Barry has been slowly losing his talent and desire for the last two years. He is content now to take an occasional shot, play inconsistent defense and pretend he's a 6-foot-7 playmaking forward. He'd rather stand at the top of the foul line and pass (he's averaging seven assists) than try to penetrate down the lane, scoring only 16 points a game.
"I'm not making excuses, but for most of the season, I haven't been right, injury-wise," said Barry, who has had a sore back and two sprained ankles, one of which resulted from tripping over a suitcase. "We aren't that far away from being a good team. We just haven't had any consistency. But I'd rather be playing poorly now than later in the schedule."
He'd also rather finish out his career as a nice guy rather than as a villain. So he was worked hard to blend in with his teammates and they, in turn, say he has caused no friction. They don't talk about his seeming indifference on the court.
It is Barry's contention that Houston was robbed by O'Brien's compensation ruling.

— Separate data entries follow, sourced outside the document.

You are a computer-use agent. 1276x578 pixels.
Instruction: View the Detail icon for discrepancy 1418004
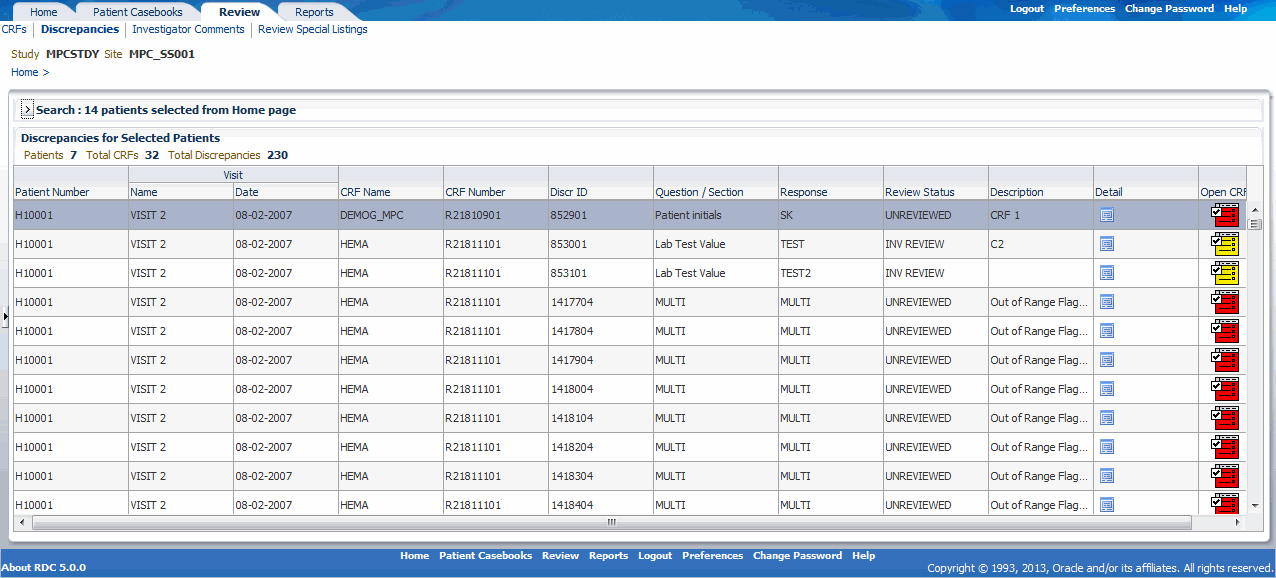(1106, 388)
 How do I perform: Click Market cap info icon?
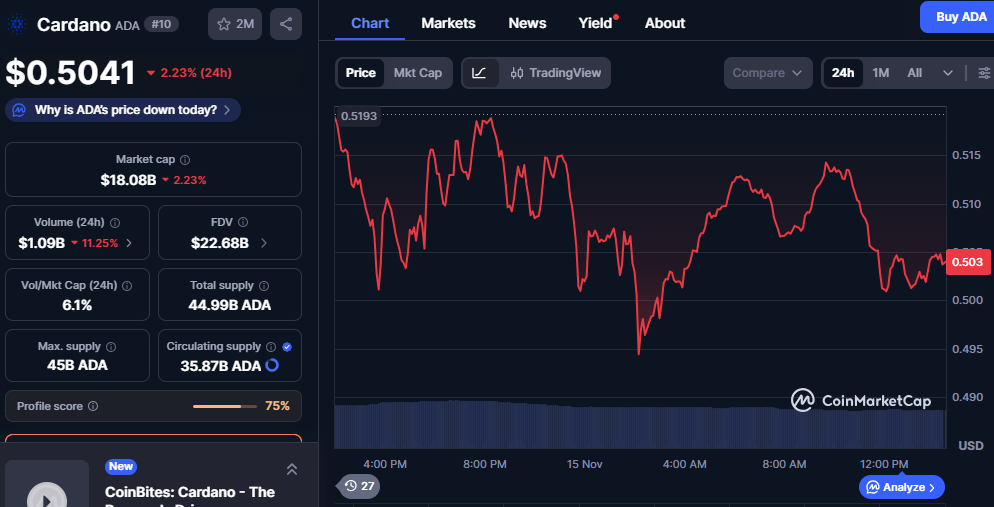click(185, 160)
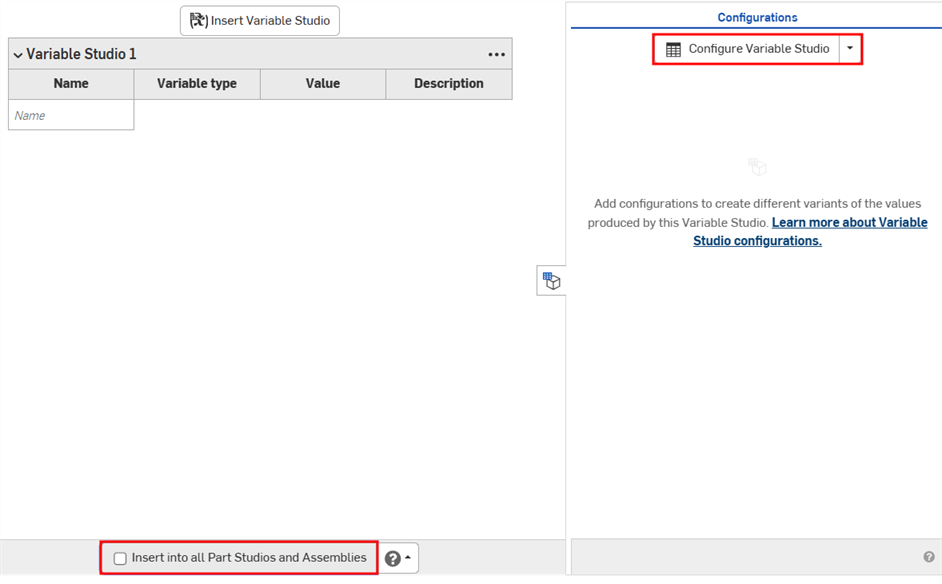The height and width of the screenshot is (584, 942).
Task: Open the Configure Variable Studio dropdown arrow
Action: [850, 49]
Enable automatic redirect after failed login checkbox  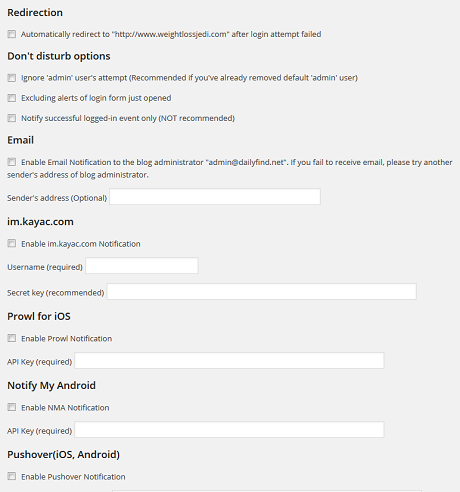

Few Rocket fans would argue with him right now when he says, "Golden State got the better of the deal. Lucas has got years left, I have two. It wasn't fair to this team. I've been wanting to play with a guard like him for a long time. It's a shame we never had the chance."
Out of desperation Nissalke has tried no fewer than six players, including Barry, at Lucas' playmaker spot. The Barry experiment lasted one game. Slick Watts currently is occupying the position, but that leaves Houston with two small guards defensively in a league where big guards are the latest development.
Although Nissalke would like to make a trade, using Newlin as bait, so far General Manager Ray Patterson, the man responsible for signing Barry, has balked. The Rockets are left with an often-times leaderless offense.
"We aren't quick enough to run," said Nissalke, "So we needed a guy like Lucas to make sure our half-court game worked. He controlled the ball and didn't turn it over. He had poise, just what we had to have."
When all parts of the Rockets' impressive offensive arsenal are meshing, Houston can overcome its defensive problem ("No one is laying awake at night worrying about which Rocket is going to guard them," said Nissalke) and its one-dimensional rebounding ("Malone is going to be dead by midseason it they don't give him some help," said Washington's Elvin Hayes).
Houston's offense comes almost entirely from the outside, save for Malone's relentless assault on the boards. Barry, Tomjanovich and Murphy all would rather launch 15-footers than mix it up underneath.When the longdistance approach works, it can be most impressive. But in the NBA, especially in the playoffs, perimetershooting clubs can be disrupted by stingy defenses.
The one clinging hope in Houston is that it is too early to judge the Rockets. The loss of Lucas, the addition of Barry, the comeback of Tomjanovich are elements that need time to be worked out.
Tomjanovich, for example, is shooting as well as he did before being knocked out by Kermit Washington a year ago. His aggressiveness has been curtailed, although that may change as he gains confidence.
"People forget," said Barry, "that this offense is built around Moses. We look first to get the ball inside to him and then go from there.You are asking a lot of players to learn to play with each other and that takes time. But that is why the NBA season thankfully is so long."
Barry, the part-time TV analyst, realizes that even a winning record won't be enough for Houston fans.
"The only way my signing is going to be considered a success," he said, "is if we make the playoffs. Otherwise, there are going to be a lot of questions about why they wanted me here in the first place."